TASK REQUIREMENTS: Put every line of the records from the one containing "Given: Focus the Enter your email field" down to the one containing "Action: tap(311, 166)", both included, into a numbered list, leaving out any blank lines.

DATA IN THIS EXERCISE:
────────

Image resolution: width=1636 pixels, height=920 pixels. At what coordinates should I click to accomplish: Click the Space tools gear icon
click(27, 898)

────────

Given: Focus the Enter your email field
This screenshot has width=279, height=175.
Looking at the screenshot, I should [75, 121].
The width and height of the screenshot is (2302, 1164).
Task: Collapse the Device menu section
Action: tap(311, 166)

────────

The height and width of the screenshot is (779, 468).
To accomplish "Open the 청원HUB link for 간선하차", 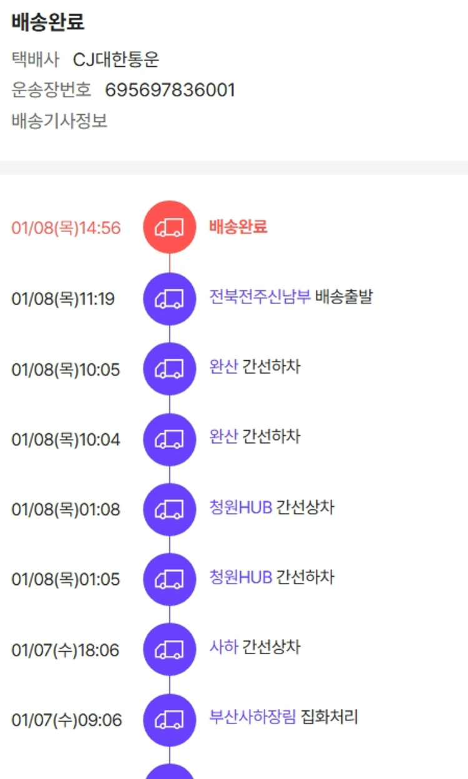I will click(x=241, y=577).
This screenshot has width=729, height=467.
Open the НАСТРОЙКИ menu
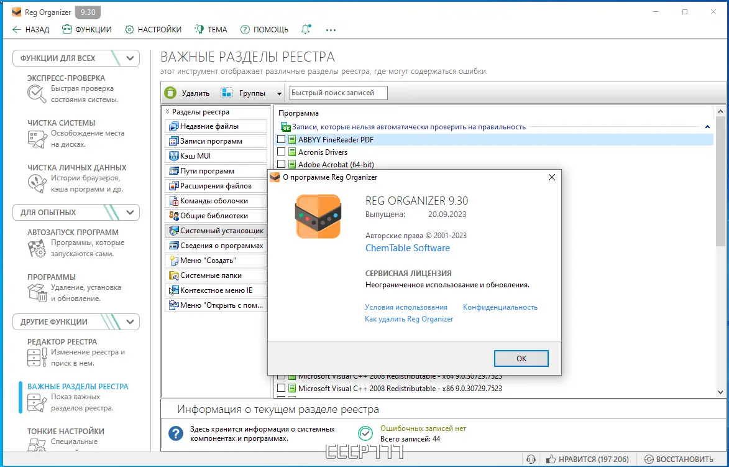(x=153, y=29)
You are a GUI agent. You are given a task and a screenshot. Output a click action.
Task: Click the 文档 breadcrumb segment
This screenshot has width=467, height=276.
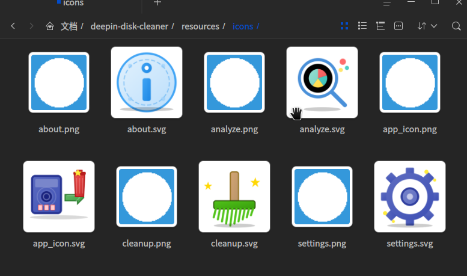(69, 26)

────────

TASK RESULT:
1. Given: Focus the Enter your email field
2. This screenshot has width=279, height=175.
3. Looking at the screenshot, I should [75, 121].
4. The width and height of the screenshot is (2302, 1164).
5. Task: Collapse the Device menu section
6. Action: tap(311, 166)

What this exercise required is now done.